**Goal of the exercise**
Copy the records from their first line through the line containing "Task: Click on", swapping "GUI agent" for "screen assistant" and leaving everything else unchanged.

**Data provided**
-- Opening Marker --
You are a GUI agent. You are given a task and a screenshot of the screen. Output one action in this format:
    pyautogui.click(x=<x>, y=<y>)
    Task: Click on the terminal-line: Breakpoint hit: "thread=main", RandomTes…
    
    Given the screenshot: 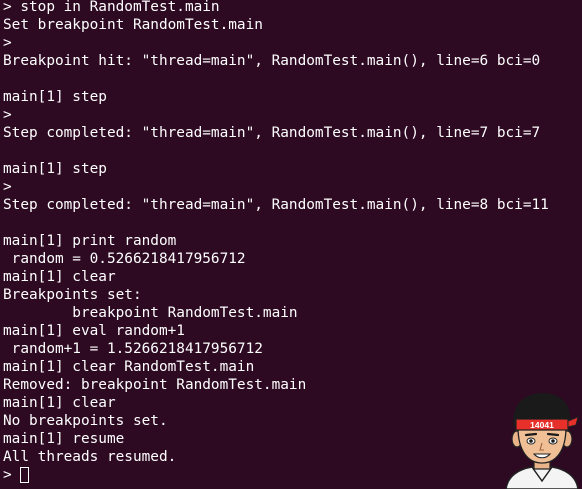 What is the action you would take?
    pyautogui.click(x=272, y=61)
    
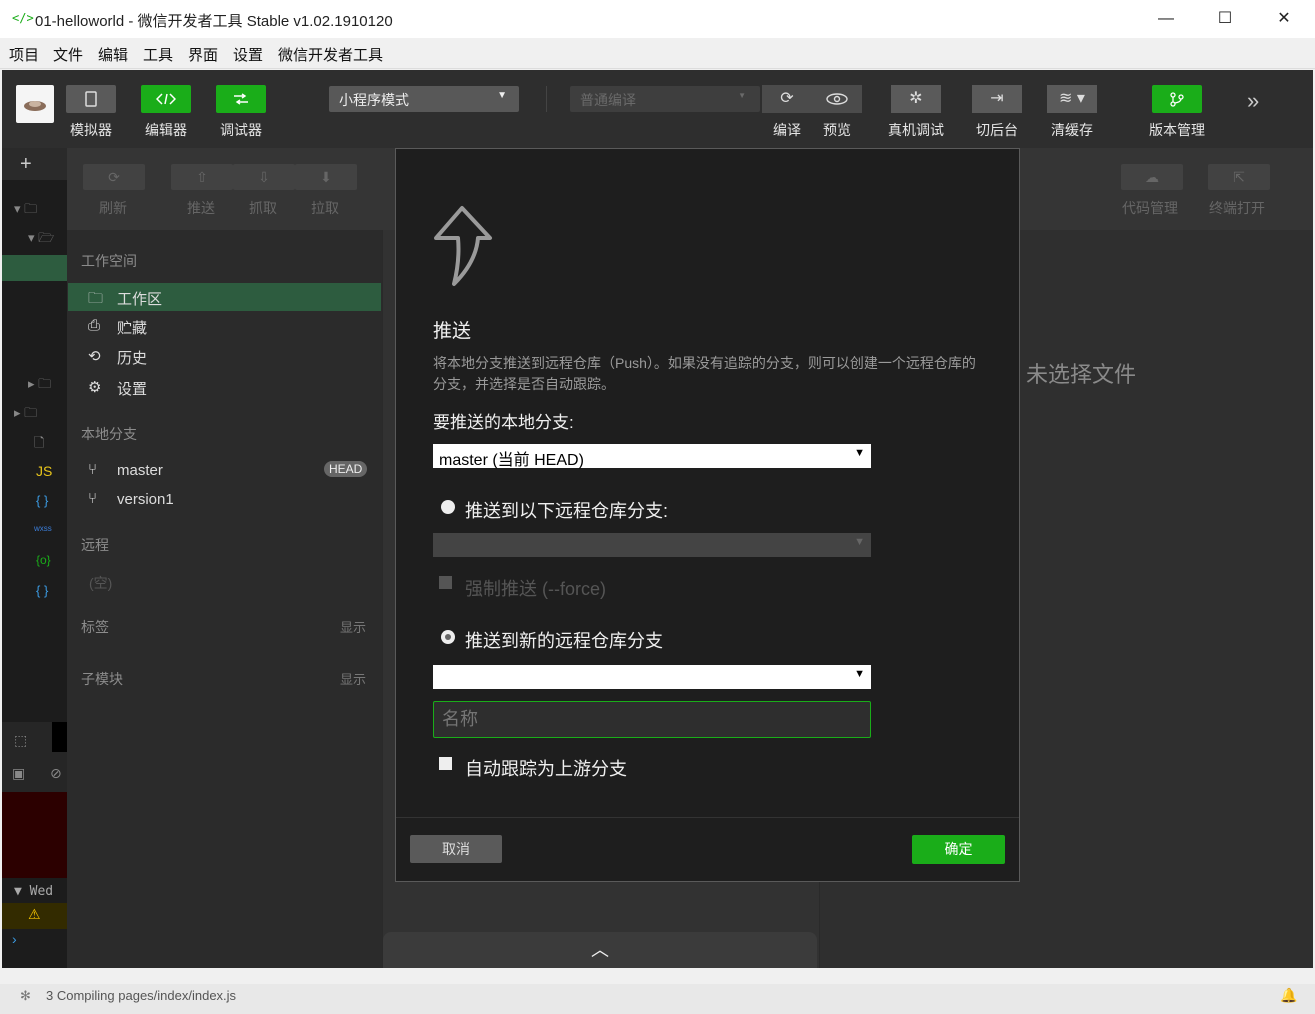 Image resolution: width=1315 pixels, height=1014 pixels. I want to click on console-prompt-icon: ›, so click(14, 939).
-- Closing Marker --
**Task result**
You are a screen assistant. You are given a task and a screenshot of the screen. Output one action in this format:
    pyautogui.click(x=<x>, y=<y>)
    Task: Click on the terminal-line: Breakpoint hit: "thread=main", RandomTes…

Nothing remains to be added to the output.